Your release process should include an AI classification gate.

11. What deployers should ask vendors

If you buy AI software, do not accept vague claims like "AI Act ready".

Ask vendors:

QuestionWhy
What is the intended purpose of the system?Classification depends on intended purpose
Is the system classified as high-risk?Determines obligations
Which Annex III area did you assess?Shows legal reasoning
Are you claiming an Article 6(3) exemption?Requires documentation
Does the system profile natural persons?Can make Annex III systems always high-risk
What human oversight measures are built in?Needed for safe deployment
What accuracy and robustness metrics are declared?Required for high-risk systems
What logs are generated?Needed for traceability
What data was used for training/testing?Data governance and bias review
What uses are prohibited in your terms?Prevents unintended high-risk deployment
How do you monitor post-market performance?Lifecycle compliance

This turns procurement into compliance evidence.

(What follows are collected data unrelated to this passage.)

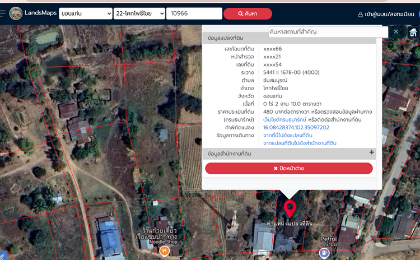This screenshot has height=260, width=420.
Task: Open the Noodle Shop restaurant marker
Action: click(164, 251)
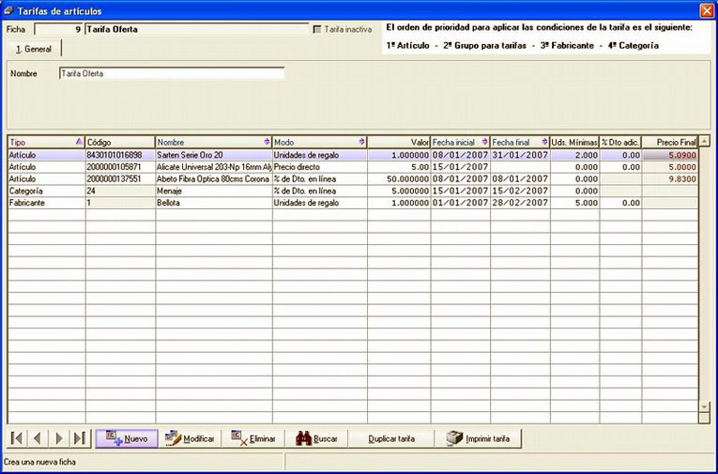
Task: Sort by the Tipo column header
Action: 46,142

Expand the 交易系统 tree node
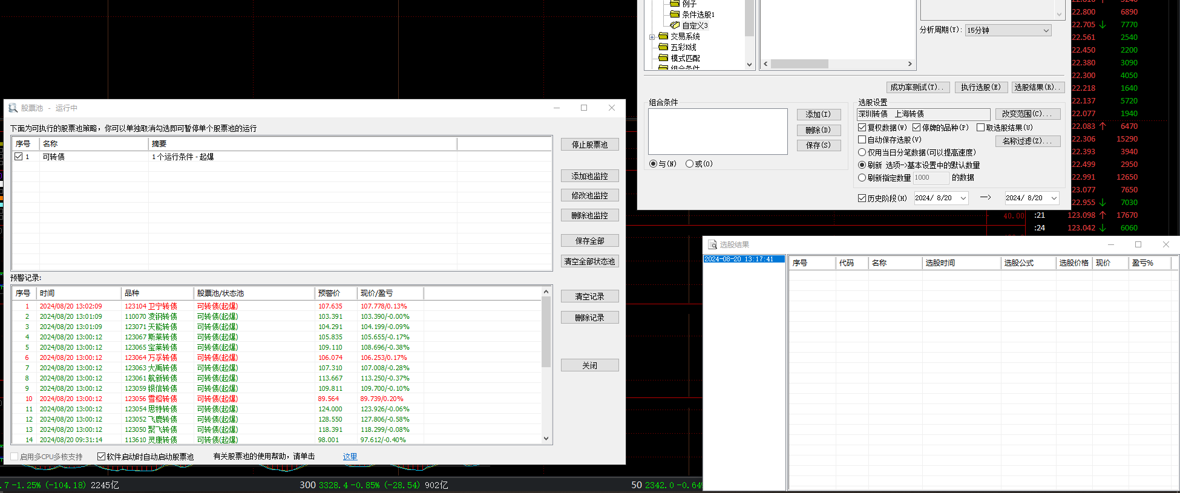pos(652,37)
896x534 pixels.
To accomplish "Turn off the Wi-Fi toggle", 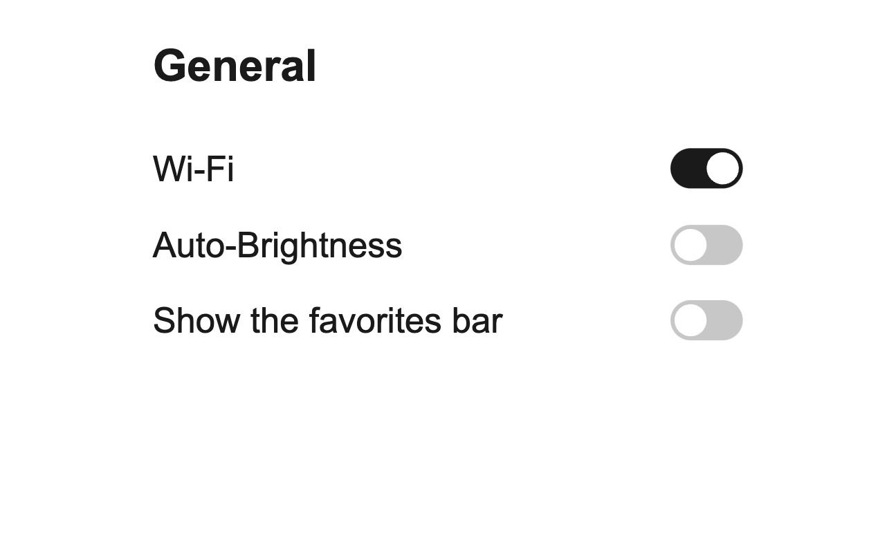I will coord(706,168).
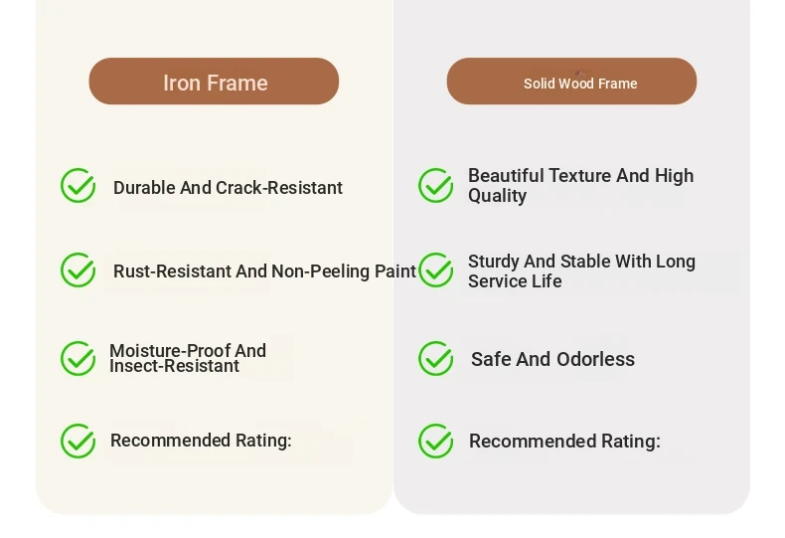Click checkmark icon beside Durable And Crack-Resistant
Viewport: 785px width, 538px height.
79,185
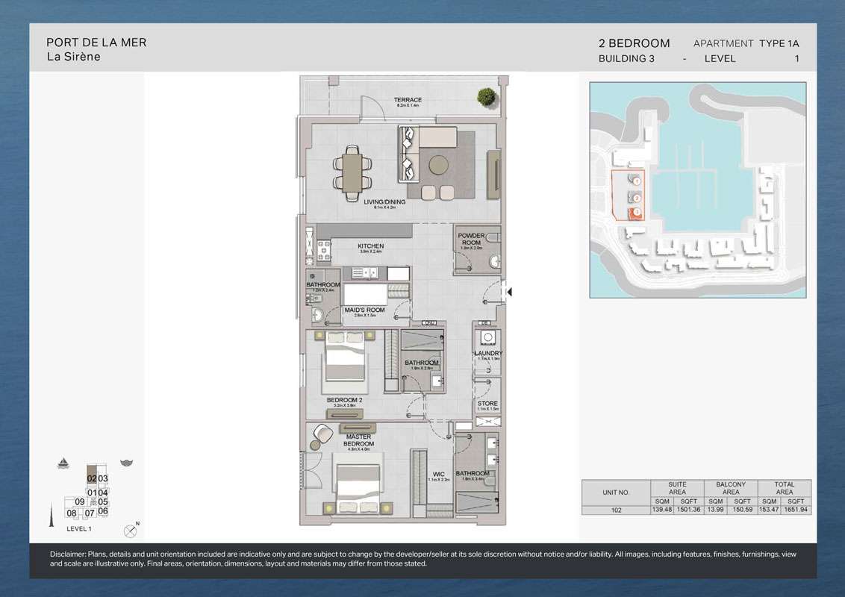The image size is (845, 597).
Task: Click building marker 3 on site map
Action: tap(636, 213)
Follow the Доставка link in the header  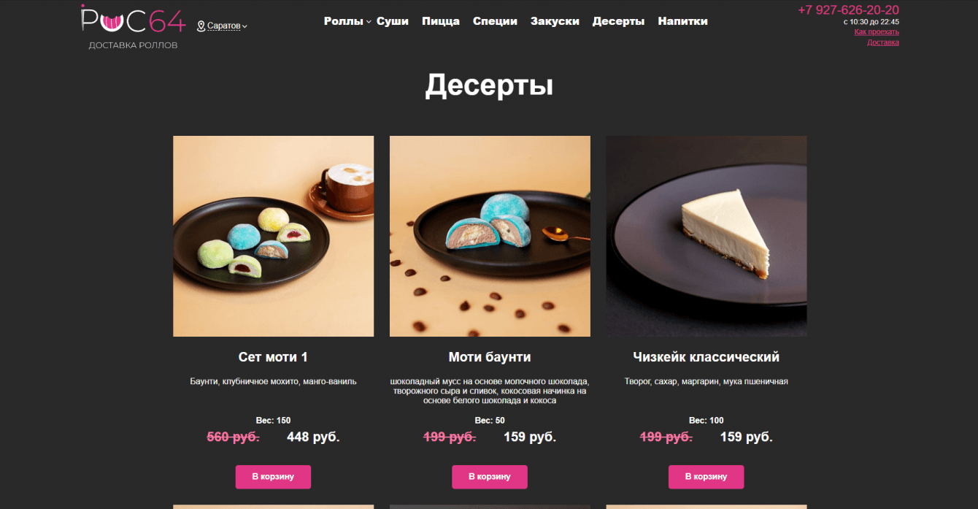pyautogui.click(x=883, y=42)
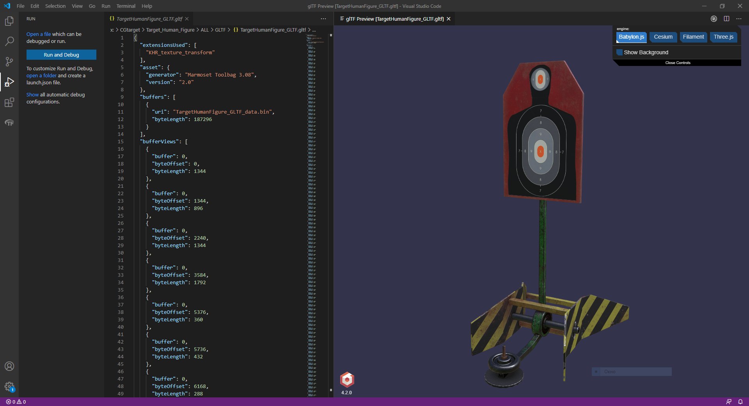
Task: Select the Cesium engine option
Action: pos(663,37)
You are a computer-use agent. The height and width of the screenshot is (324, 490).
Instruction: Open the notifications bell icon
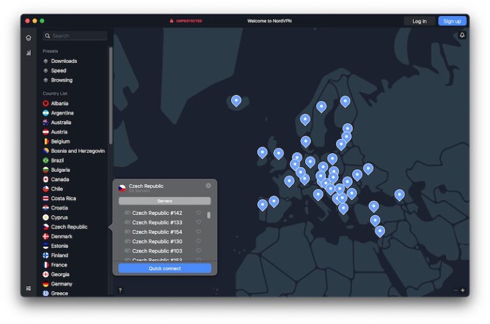tap(462, 35)
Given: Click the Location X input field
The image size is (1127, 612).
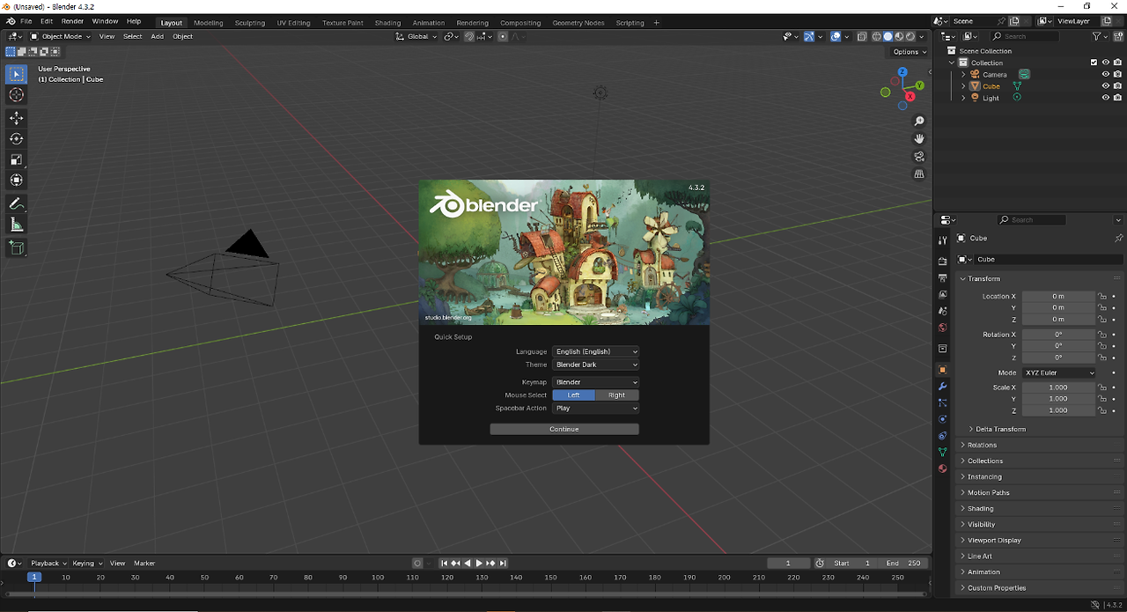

12. Suggested article checklist for readers

Use this simple checklist.

QuestionYes / No
Have we listed all AI systems in the product?
Have we defined intended purpose for each AI system?
Have we checked prohibited AI practices?
Have we checked Article 6(1), product safety route?
Have we checked Annex III use cases?
Have we assessed material influence on decisions?
Have we assessed profiling of natural persons?
Have we documented any Article 6(3) exemption claim?
Have we reviewed human oversight design?
Have we defined accuracy and robustness metrics?
Have we checked marketing and sales claims?
Have we added classification review to release/change control?
Have legal, product, and engineering approved the classification?

Conclusion

High-risk classification under the EU AI Act is not only a legal question. It is a product governance question.

For SaaS teams, the safe workflow is:

  1. define the AI system,
  2. document intended purpose,
  3. check prohibited uses,
  4. check Article 6(1),
  5. check Annex III,
  6. assess material influence,
  7. assess profiling,
  8. document any exemption,
  9. design oversight and testing,
  10. reassess after product or customer-use changes.

The May 2026 Commission draft guidelines confirm that providers and deployers need practical tools for classifying AI systems under Article 6.

The safest principle is:

If your AI system affects a person's job, education, credit, essential services, legal position, migration status, biometric identity, or democratic participation, do not treat classification as a checkbox. Treat it as a formal product-risk decision.

Sources

  1. European Commission, Draft Commission guidelines on the classification of high-risk AI systems, published 19 May 2026.
  2. European Commission, Targeted consultation on the draft guidelines for the classification of high-risk artificial intelligence systems, May 2026.
  3. Regulation (EU) 2024/1689, Artificial Intelligence Act, official EUR-Lex text.
  4. Regulation (EU) 2024/1689, Article 6 high-risk exemption and documentation requirement for Annex III systems.
  5. Regulation (EU) 2024/1689, recitals and provisions on high-risk employment, education, credit, emergency services, testing, human oversight, accuracy, robustness, cybersecurity, registration, and change of provider responsibility.